Frase

26/2/2010
Fernando Neisser

"Louvando a firme posição deste periódico em prol de sua laicidade, deixo apenas uma ponderação com relação à migalha da leitora Roberta Palanch (Migalhas 2.334 - 26/2/10). A frase de Eça de Queirós não é um erro 'do ponto de vista religioso'. Pode ser um entendimento diverso daquele que a Igreja Católica Apostólica Romana tem hoje, mas não é esta a única religião, para que se lhe dê esta autoridade. O próprio Vaticano só começou a cogitar da doutrina da transubstanciação em 818, quando aparece a ideia pela primeira vez nos escritos de Pascácio Radberto. Esta somente veio a ser imposta na missa no Concílio de Latrão, em 1200, junto com a confissão auricular. Estivesse correta a visão maniqueísta da missiva, dividindo as visões entre certas e erradas do ponto de vista religioso, e a própria Igreja da missivista estaria equivocada sobre este ponto até aquela data.
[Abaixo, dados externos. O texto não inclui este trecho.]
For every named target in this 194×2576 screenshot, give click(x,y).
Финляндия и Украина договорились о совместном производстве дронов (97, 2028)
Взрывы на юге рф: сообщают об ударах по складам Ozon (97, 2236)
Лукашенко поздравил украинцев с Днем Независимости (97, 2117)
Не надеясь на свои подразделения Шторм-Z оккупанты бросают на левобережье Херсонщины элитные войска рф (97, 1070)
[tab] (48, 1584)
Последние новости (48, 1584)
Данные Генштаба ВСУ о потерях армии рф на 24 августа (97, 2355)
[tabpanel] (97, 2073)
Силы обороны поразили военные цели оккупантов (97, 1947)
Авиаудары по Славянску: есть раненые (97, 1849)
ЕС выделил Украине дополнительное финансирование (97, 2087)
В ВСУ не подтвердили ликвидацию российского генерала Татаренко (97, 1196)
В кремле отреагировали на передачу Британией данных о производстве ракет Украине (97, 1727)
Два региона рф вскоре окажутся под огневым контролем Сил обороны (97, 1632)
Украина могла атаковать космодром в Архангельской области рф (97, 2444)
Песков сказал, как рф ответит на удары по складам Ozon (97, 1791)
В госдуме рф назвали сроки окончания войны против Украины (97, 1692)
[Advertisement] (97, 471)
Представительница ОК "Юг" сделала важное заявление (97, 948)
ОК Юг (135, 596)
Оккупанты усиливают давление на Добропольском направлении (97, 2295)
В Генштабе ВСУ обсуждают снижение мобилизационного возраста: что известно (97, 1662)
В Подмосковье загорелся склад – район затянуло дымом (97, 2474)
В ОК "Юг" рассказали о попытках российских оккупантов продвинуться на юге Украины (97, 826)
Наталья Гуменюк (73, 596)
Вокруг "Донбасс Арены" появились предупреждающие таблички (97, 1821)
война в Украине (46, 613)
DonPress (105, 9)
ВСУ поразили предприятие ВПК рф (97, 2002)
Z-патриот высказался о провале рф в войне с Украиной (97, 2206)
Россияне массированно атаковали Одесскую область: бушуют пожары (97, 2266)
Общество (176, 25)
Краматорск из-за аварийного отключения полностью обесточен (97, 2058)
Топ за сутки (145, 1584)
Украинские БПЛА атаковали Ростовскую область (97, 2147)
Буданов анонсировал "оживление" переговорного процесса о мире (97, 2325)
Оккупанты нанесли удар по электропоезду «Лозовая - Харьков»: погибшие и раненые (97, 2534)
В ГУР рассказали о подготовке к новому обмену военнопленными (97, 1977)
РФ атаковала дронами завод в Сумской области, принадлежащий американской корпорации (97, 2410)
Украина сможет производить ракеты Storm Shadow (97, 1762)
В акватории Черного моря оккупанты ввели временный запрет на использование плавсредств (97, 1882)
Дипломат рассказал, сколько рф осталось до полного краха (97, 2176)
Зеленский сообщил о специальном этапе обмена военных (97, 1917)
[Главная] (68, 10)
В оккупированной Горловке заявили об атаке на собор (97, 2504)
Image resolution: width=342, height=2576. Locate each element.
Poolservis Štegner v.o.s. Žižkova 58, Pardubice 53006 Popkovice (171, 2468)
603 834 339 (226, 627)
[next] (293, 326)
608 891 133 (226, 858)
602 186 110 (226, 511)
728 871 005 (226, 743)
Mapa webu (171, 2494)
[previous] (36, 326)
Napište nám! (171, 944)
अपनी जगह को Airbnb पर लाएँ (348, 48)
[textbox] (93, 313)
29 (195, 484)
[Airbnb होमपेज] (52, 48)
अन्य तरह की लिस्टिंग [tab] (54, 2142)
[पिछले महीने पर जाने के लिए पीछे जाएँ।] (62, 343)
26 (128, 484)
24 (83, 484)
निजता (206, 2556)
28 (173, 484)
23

Apenas pela curiosidade, diversas doutrinas católicas que temos por estabelecidas são razoavelmente recentes. O sinal da cruz vem do ano 400, obra de Paulino de Nola. O culto à Virgem Maria e a invocação dos santos é de 609, obra de Bonifácio IV. A cruz somente passou a ser adorada em 787, no segundo Concílio de Nicéia. O celibato dos padres vem apenas em 1074, com o papa Gregório VII. A reza 'Ave Maria' é ordenada apenas em 1317, por João XXII, enquanto a hóstia somente começa a ser levada em procissão em 1360. Até o dogma da imaculada conceição de Maria é decretado apenas em 1854, por Pio IX. Tudo a mostrar que as religiões se constroem com o tempo e que suas verdades, para os que nelas creem, podem ser tão fugazes para os outros quanto permite a boa literatura de Eça."